Buena Mano Balita  is a Philippine television news broadcasting program broadcast by GMA Cebu. It premiered on October 8, 2007. The newscast concluded on April 24, 2015.

Overview
It is composed of various fun and informative segments that will arm the viewers with information and trivia which will help them make the “right” choices for the day. It is set to jumpstart Cebu mornings with just the right dose of news, weather update, entertainment news  and information. Buena Mano Balita is currently the no.1 morning entertainment and news show, gathering a TV Rating of 12.5% this September 2012. While its competitor in ABS-CBN only received 5.8%.

Without saying goodbyes, it had their final broadcast for more than 7 years last April 24, 2015, as part of the streamlining of regional operations of GMA after the broadcast, the hosts and the on-air staff of BMB were retrenched by the network's management.
==========
# Task set
**A)** Duplicate the part of the Buena Mano Balita article starting at "Without saying goodbyes, it" and ending at "the network's management.".
**B)** Answer these from the Buena Mano Balita article:
(i) Which station broadcast the program?
(ii) What TV rating did it gather in September 2012?
(iii) What happened to the hosts and on-air staff after the final broadcast?
**C)** Summarize the Buena Mano Balita article in two sentences.
Answer using nothing but the Buena Mano Balita article.

# Data excerpt
==========
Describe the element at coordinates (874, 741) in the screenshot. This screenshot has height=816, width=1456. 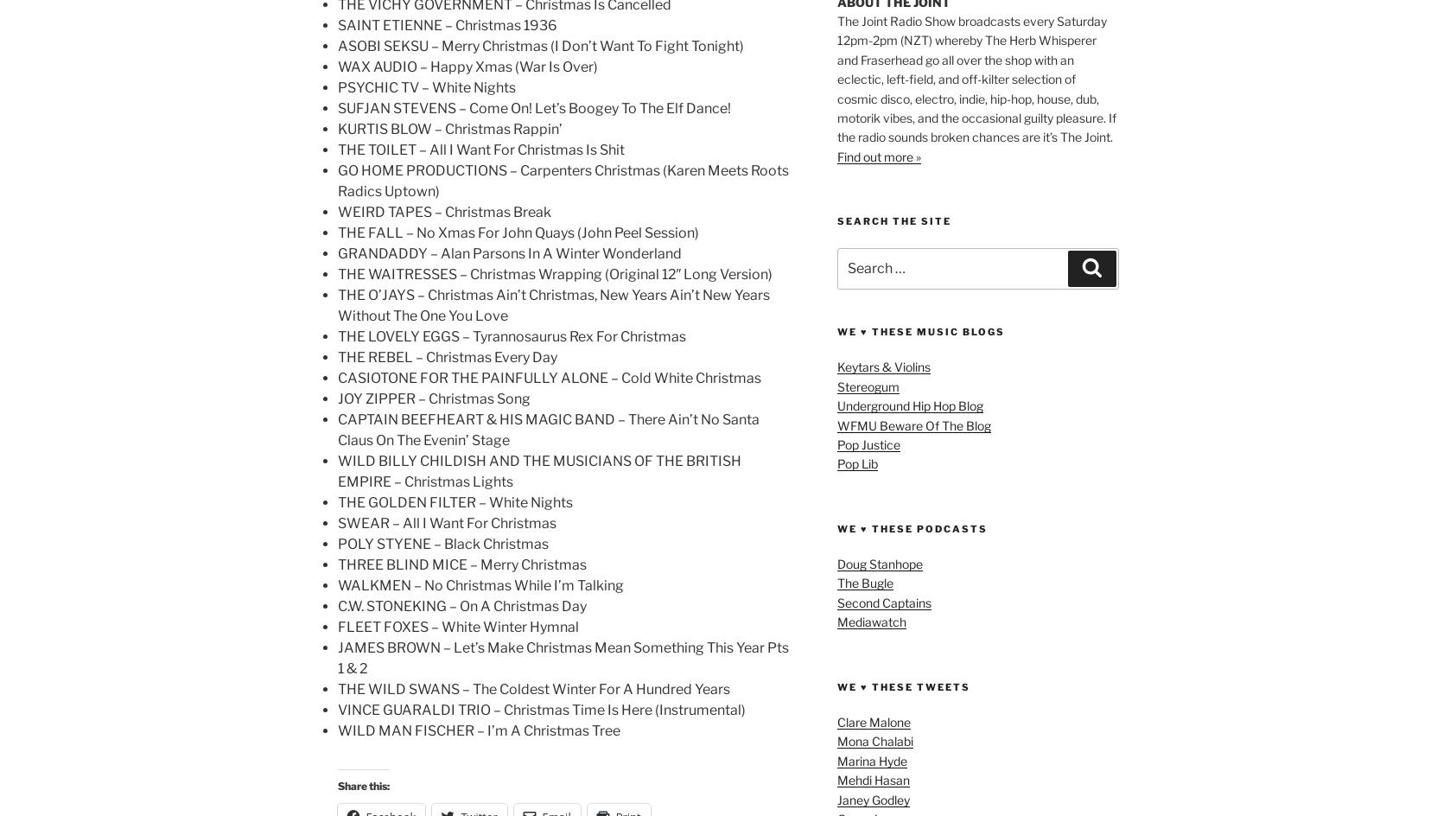
I see `'Mona Chalabi'` at that location.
==========
# The solutions
**A)**
Without saying goodbyes, it had their final broadcast for more than 7 years last April 24, 2015, as part of the streamlining of regional operations of GMA after the broadcast, the hosts and the on-air staff of BMB were retrenched by the network's management.

**B)**
(i) GMA Cebu
(ii) 12.5%
(iii) The network's management retrenched them.

**C)** Buena Mano Balita was a Philippine morning news program on GMA Cebu that ran from October 8, 2007, to April 24, 2015, with segments of news, weather updates, entertainment news, and trivia. It ended as part of GMA's streamlining of regional operations, and its hosts and on-air staff were retrenched.